Get off the street! The survivor doesn’t hesitate. She jumps. Into the doorway. Past the startled old tenant with the key in his hand. Up, up, up the steps.
This complex is like Dai’s. With stairs that wind up like a never-ending paper clip. Noise carries far in the hollow space. I hear Kuen’s two boys panting and plodding up the steps. I take my precious, flapping tarp, spread it wide, and let it fall. Curses and the sound of wrestled plastic push me higher — past door after gated door. Ten floors of this.

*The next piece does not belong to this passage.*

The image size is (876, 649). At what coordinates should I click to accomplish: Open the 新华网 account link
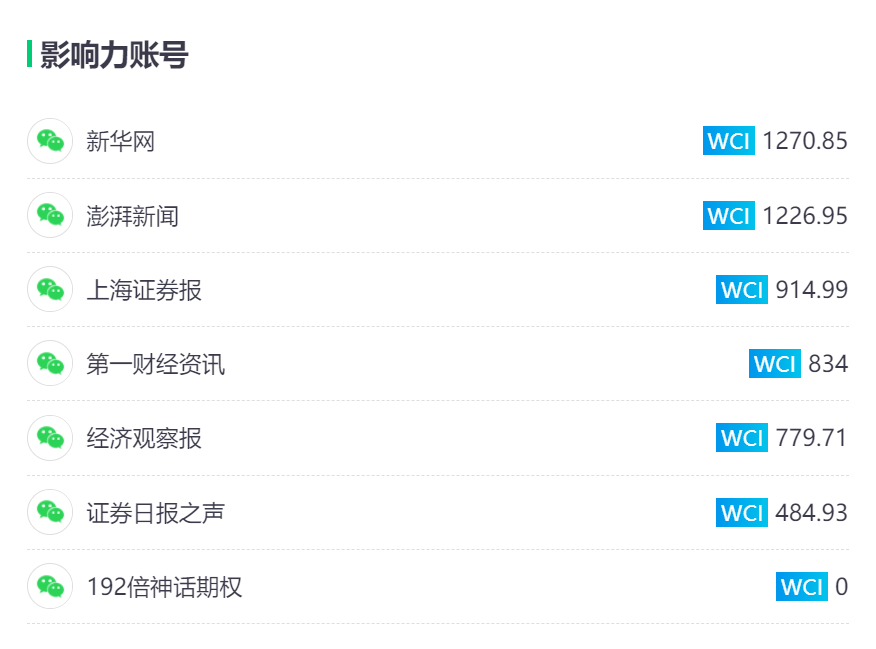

And then, the end. The final door. This one isn’t gated. It isn’t even really closed. There’s no fight when I slam into it, burst into the open free.
Water. Everywhere. Falling from the dark, dark sky. Bursting like freckles across my face. Drumming the puddles at my feet. Wet sinks into my boots. My steps slosh, slide through rising pools, past someone’s abandoned sunbathing umbrella, between two trashed mattresses. All the way to the ledge.
This building’s rooftop is shorter than the others around it, stunted by at least four stories. There’s only a single edge, a gap where the fourth wall doesn’t fuse to the building I’m standing on. It’s too far to leap across. And I’m not even really sure what I’d jump to. All the windows in front of me are flat, barless.
The only way off is down. Where raindrops shimmer, dim, and die. Swallowed by the canyon. It’s not all black. Verandas jut out the side, their slanting tin roofs clinging like fungus to the far wall. But getting to them…
It’s a drop that makes my hairs bristle and rise.
Behind me the stairwell door smacks open. Both boys spill out into the rain.
“Gotcha!” The first boy sees me on the ledge, slows down. His steps don’t splash anymore. His blade stays straight. “Kuen’s been looking forward to seeing you, Jin!”
Fight or flee. I look away from their knives. To the slippery, wet metal roofs. To the fall.
“He’s got plans for you,” the boy goes on. Steps closer. “I wouldn’t want to be in your shoes for all the porridge at Mrs. Pak’s.”
“Or boots!” His partner snickers.
I can’t make the jump. It’s too far. Too wet.
And I can’t fight the boys. Not without getting cut or killed.
The survivor turns back to the edge.
She jumps.
My stomach is high, high, high in my throat. My hands are clawing, scrabbling at air as empty as my gut. The rain around me catches the window lights, twinkles like stars. They look almost still. But we’re falling together.
My boots meet the tin first. Their City Beyond soles grip through the wet. Stick. My knees crumple and my hands splay, steady me.
I made it. For a few seconds I’m frozen in my frog-squat.
Stunned. My chasers’ curses fall with the rain. I look up and see the first boy has sheathed his knife. But he’s not walking away. He stands on the ledge with nervous lips, wide legs.
He’s going to follow me.
I scramble to the edge of the roof. All around are laundry lines and pipes. None of them appear strong enough to hold me. Every veranda is barred. There’s a crossway between the two buildings, woven together with bamboo and wire. Reaching it would take another jump.
This time I don’t hesitate. Kuen’s boy is crouched, ready to spring. We take to the air at the same time. Desperate birds, clipped wings, deadweight.